The United States and the United Kingdom have announced a joint plan to work more closely on tokenized finance and regulated stablecoins. Their goal is to lower regulatory barriers between two of the world’s biggest financial markets. The plan encourages cross-border use of stablecoins, better coordination on tokenized securities, and a shared regulatory approach that aims to support innovation while protecting financial stability and consumers.
The Transatlantic Taskforce for Markets of the Future published these recommendations. The group was set up to modernize financial infrastructure by encouraging closer cooperation between the two countries.
Instead of creating new laws, the roadmap lists ten recommendations for regulators and industry members. One main idea is to set up an industry-led group to test cross-border tokenization projects, coordinate standards for tokenized securities, and encourage the use of regulated stablecoins in both countries.

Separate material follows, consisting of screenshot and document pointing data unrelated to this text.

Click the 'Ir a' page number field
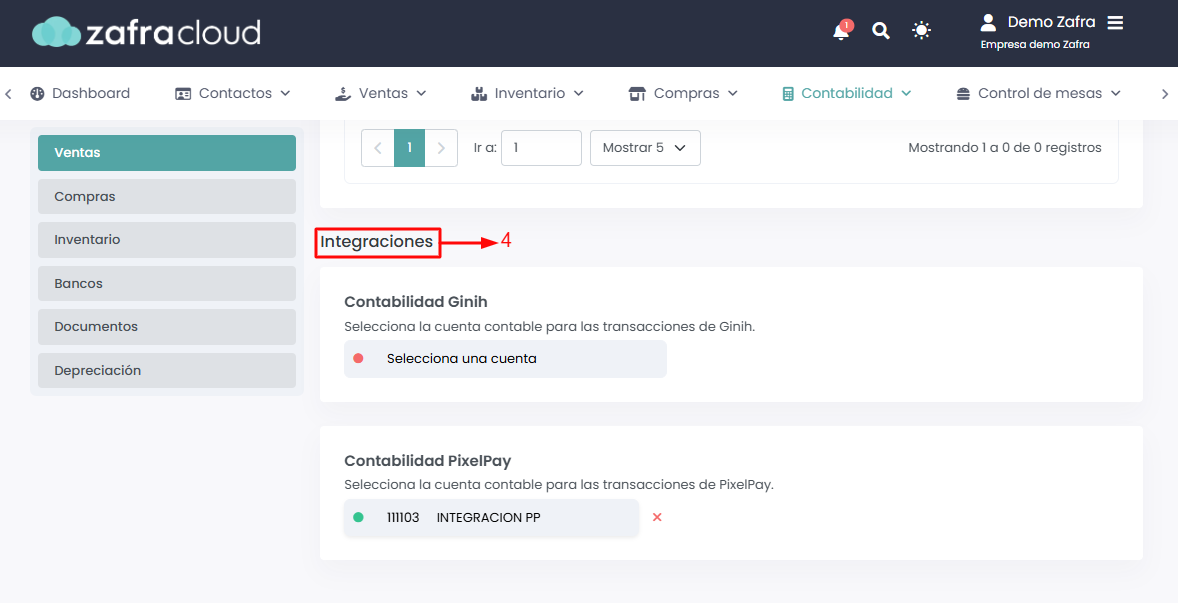Screen dimensions: 1178x603 coord(541,148)
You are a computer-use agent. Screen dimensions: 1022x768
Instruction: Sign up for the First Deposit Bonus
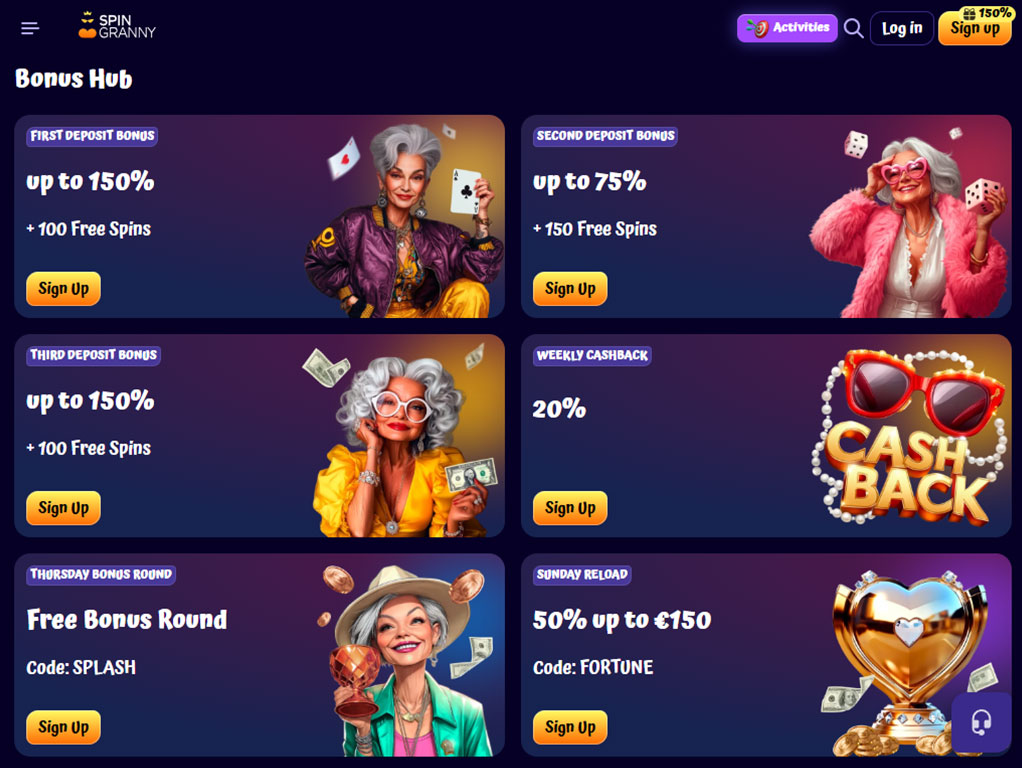[x=63, y=289]
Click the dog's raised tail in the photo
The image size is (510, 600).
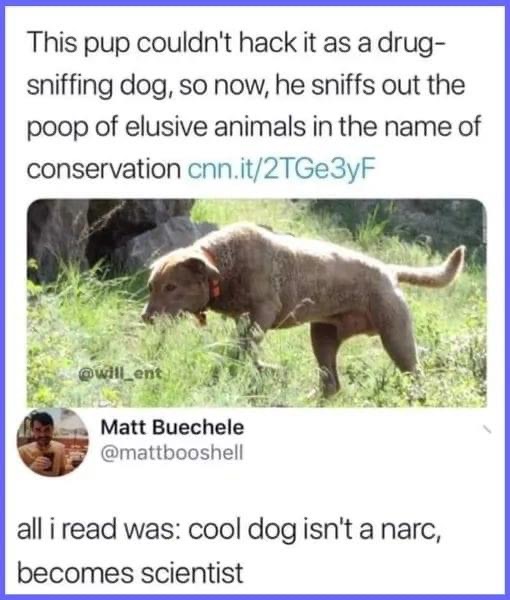point(430,269)
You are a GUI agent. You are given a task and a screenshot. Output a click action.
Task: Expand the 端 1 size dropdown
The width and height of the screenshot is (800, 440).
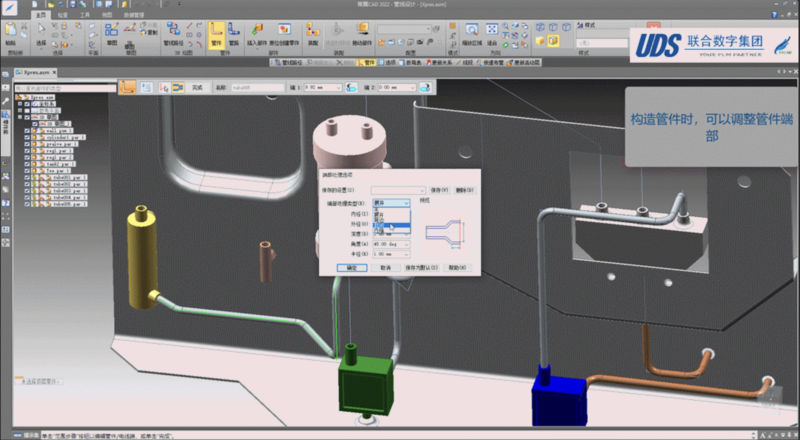coord(340,87)
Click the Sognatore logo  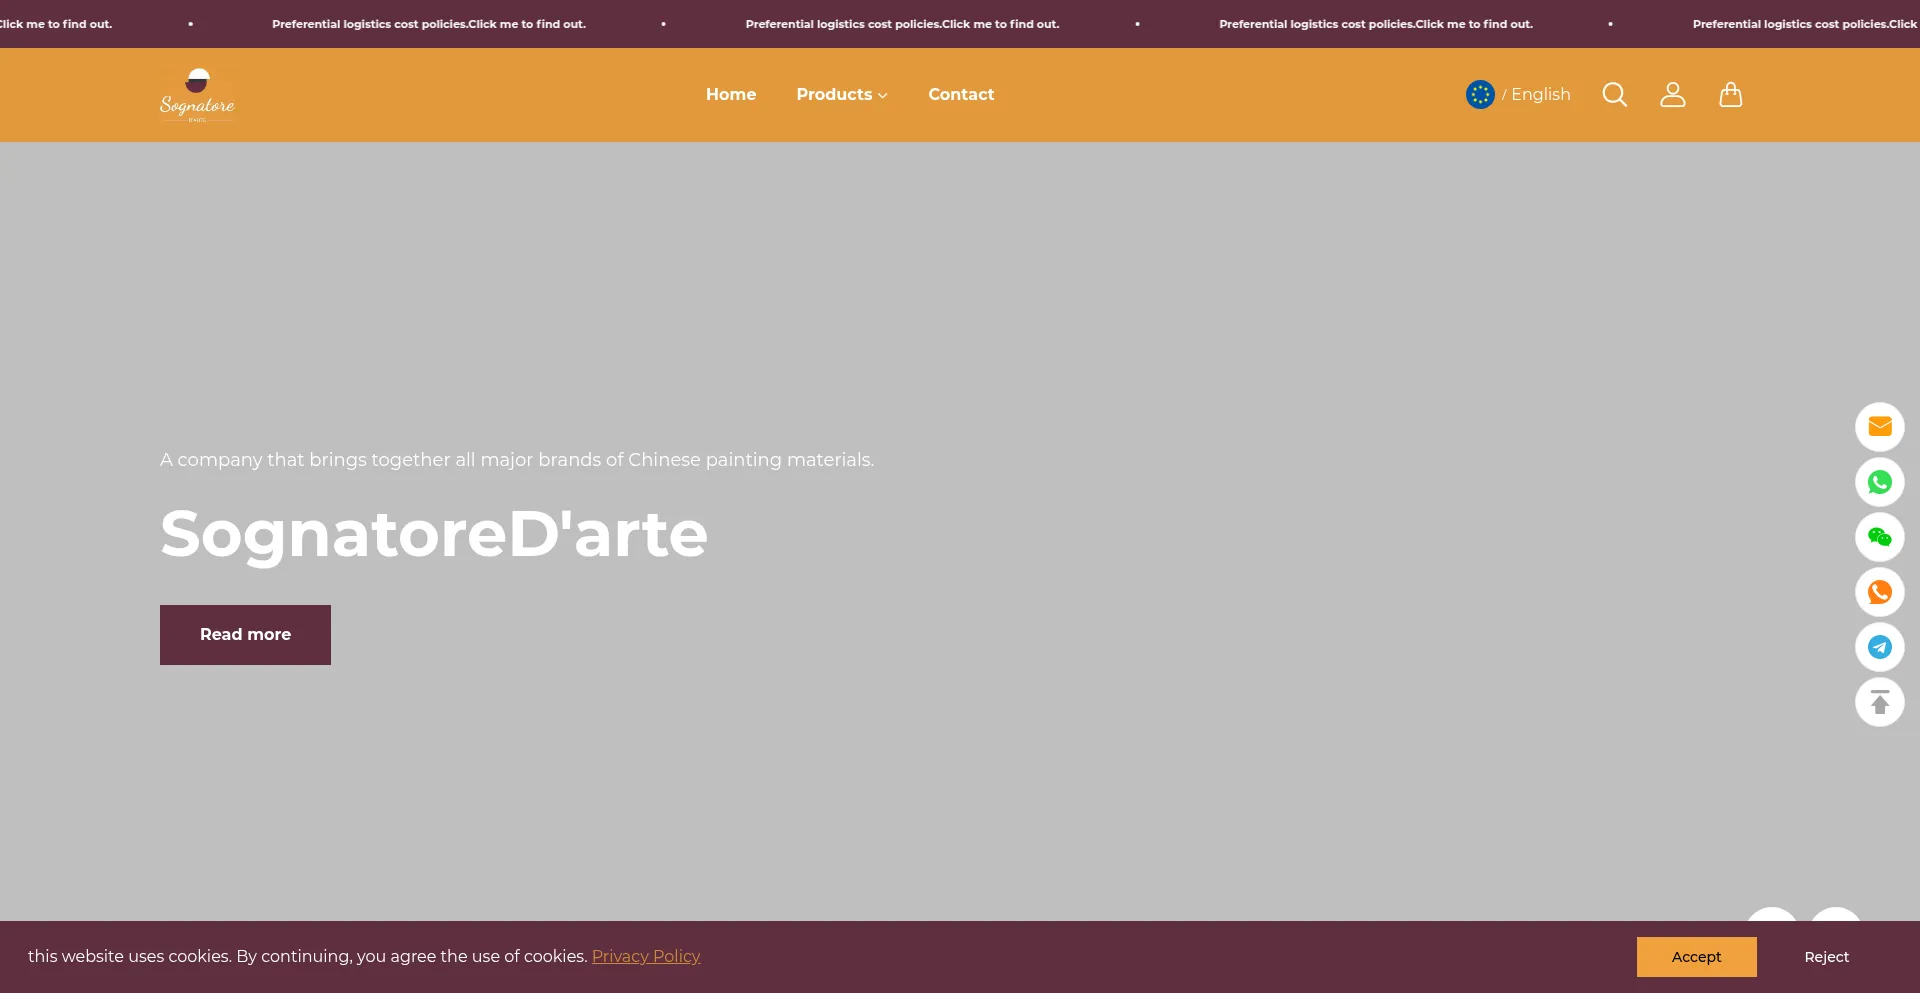click(x=197, y=95)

The two governments also released a joint statement saying stablecoins are an important part of future payment systems. They believe regulated stablecoins should exist alongside commercial bank deposits, tokenized bank money, and other digital payment options, rather than replace them.
The framework urges regulators to create consistent rules without adding restrictions that might slow innovation. It also supports backing stablecoins one-to-one with high-quality liquid assets, giving holders timely redemption rights, keeping reserve assets separate, and providing clear legal protections if an issuer goes bankrupt.
NEW: UK and US team up on digital assets, capital markets and issue joint statement on stablecoins. Details: https://t.co/RuzFKIxh6e
— British Embassy Washington (@UKinUSA) July 15, 2026
Another key goal is to make it easier for the two markets to work together. Officials plan to look for ways to let regulated stablecoins approved in one country operate more smoothly in the other, as long as they meet local rules.
The roadmap also encourages more cooperation between regulators like the U.S. Securities and Exchange Commission, Commodity Futures Trading Commission, the UK’s Financial Conduct Authority, and the Bank of England. They plan to work together on things like settling tokenized securities, raising capital, supervising derivatives, setting accounting standards, and improving market transparency.
This announcement shows that policymakers are becoming more confident that blockchain-based financial systems will be important in global markets. By working together on regulations instead of acting separately, both governments want to give financial institutions more certainty as they develop tokenized products and digital payment services.
While these recommendations are not legally binding, they set a clear policy direction that could help regulated stablecoins and tokenized financial assets become more widely used in both the U.S. and the UK.